The current logic requires job steps to explicitly request the generic
resources (GRES, e.g. GPUs) to be allocated. This decision was based
upon users commonly running many job steps within a job allocation and
using different resources for each job step. If a job step inherits
all of the job's GRES by default, that would require job steps to
explicitly request no GRES if desired
(e.g. "srun --gres=gpu:0 ..."). This may not be the best design for
all users, but it is what exists today.
Moe
Quoting Carles Fenoy <[email protected]>:
Hi all,
We are considering using cgroups in a new GPU cluster, and I want to know
which is the current status of the devices part of the cgroups plugin.
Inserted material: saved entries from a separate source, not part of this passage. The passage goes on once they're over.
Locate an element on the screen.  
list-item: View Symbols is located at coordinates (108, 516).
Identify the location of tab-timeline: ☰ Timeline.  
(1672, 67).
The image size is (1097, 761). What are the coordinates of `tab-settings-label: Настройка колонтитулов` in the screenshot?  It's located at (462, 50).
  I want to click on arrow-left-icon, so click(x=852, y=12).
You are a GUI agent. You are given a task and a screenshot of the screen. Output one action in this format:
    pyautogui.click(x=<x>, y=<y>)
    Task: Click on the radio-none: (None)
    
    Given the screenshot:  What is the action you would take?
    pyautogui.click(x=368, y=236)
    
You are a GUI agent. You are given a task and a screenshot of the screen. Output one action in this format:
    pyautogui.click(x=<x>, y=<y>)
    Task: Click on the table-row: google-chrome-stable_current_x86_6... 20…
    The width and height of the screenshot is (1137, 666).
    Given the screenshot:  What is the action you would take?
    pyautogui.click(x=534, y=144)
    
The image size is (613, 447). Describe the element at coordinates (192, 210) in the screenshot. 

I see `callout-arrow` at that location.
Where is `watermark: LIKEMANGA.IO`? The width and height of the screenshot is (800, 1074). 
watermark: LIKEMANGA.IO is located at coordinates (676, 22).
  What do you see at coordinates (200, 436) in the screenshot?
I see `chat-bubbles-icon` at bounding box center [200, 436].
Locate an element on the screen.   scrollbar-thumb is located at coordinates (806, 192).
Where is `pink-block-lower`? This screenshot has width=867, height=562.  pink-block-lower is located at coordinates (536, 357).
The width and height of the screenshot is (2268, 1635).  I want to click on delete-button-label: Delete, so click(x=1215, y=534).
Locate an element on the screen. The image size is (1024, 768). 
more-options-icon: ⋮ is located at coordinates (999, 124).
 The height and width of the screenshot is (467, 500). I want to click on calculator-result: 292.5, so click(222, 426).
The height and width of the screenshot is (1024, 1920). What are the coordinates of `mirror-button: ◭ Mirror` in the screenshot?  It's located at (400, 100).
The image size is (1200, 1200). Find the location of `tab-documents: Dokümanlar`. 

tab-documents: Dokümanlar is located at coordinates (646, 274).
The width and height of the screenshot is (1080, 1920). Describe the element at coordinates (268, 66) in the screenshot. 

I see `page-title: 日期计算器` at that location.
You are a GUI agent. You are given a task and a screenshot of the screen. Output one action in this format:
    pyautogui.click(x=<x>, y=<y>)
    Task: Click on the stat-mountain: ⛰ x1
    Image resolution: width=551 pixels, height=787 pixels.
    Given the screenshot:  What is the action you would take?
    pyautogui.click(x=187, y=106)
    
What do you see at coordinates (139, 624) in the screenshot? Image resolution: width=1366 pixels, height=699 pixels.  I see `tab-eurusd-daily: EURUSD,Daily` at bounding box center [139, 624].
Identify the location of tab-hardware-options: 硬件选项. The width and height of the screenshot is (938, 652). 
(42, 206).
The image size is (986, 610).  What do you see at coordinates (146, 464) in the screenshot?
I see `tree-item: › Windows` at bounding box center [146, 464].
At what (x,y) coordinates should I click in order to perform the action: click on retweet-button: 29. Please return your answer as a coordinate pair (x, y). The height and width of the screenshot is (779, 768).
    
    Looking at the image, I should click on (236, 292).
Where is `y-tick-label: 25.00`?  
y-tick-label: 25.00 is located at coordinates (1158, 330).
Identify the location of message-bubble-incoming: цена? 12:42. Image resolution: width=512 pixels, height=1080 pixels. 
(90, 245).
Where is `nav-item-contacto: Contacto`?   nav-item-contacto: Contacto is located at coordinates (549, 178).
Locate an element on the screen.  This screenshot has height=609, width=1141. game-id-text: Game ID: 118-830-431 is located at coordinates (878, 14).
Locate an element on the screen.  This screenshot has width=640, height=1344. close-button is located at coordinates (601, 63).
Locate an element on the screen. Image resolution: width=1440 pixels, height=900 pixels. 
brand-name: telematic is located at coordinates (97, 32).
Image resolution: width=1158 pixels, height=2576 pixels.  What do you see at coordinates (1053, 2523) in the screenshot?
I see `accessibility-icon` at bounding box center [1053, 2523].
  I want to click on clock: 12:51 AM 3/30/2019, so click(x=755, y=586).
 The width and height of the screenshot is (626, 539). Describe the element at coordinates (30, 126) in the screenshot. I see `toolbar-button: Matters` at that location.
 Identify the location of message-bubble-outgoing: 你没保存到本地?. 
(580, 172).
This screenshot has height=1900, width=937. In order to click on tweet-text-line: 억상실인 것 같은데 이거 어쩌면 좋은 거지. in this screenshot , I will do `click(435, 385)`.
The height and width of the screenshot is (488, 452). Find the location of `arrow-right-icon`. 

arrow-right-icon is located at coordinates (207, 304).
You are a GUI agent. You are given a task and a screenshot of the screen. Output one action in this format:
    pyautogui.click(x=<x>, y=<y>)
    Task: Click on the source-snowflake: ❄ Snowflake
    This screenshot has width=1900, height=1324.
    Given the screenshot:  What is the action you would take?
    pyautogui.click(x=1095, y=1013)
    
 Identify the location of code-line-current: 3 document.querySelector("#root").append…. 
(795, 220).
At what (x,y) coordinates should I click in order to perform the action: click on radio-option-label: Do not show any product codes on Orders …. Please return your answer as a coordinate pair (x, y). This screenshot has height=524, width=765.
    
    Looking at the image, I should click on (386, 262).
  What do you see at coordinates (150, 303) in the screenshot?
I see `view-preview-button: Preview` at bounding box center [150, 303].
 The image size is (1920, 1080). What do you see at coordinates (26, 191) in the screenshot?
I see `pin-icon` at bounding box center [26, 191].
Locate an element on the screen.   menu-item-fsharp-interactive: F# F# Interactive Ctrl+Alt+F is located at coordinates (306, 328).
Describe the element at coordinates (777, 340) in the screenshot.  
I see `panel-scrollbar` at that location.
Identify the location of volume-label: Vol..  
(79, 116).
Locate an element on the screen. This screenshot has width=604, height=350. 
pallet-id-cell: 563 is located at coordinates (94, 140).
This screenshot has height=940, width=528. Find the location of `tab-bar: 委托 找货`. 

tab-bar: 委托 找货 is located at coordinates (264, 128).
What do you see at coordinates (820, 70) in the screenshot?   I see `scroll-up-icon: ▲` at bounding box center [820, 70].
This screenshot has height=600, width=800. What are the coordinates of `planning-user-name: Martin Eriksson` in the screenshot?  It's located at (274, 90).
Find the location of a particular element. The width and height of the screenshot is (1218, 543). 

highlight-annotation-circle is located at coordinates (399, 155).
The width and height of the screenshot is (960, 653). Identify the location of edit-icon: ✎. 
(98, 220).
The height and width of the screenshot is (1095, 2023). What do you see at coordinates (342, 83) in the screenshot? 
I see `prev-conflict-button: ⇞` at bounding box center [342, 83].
We have also observed that the tasks, of a job requesting gres, that don't
request generic resources explicitly are not assigned any resources.
Example:
A job request 2 gpus with
sbatch --gres=gpu:1 --ntasks=2 --cpus-per-task=2 --wrap="env; srun env |
grep CUDA"
The first env shows:
CUDA_VISIBLE_DEVICES=0
although "srun env" shows:
CUDA_VISIBLE_DEVICES=NoDevFiles
CUDA_VISIBLE_DEVICES=NoDevFiles
Is this the expected behavior?
Maybe if a job request gres and its steps don't, slurmstepd should not
overwrite the job environment in:
gres_gpu.c(211):
} else {
/* The gres.conf file must identify specific device files
* in order to set the CUDA_VISIBLE_DEVICES env var */
env_array_overwrite(job_env_ptr,"CUDA_VISIBLE_DEVICES",
"NoDevFiles");
}
--
--
Carles Fenoy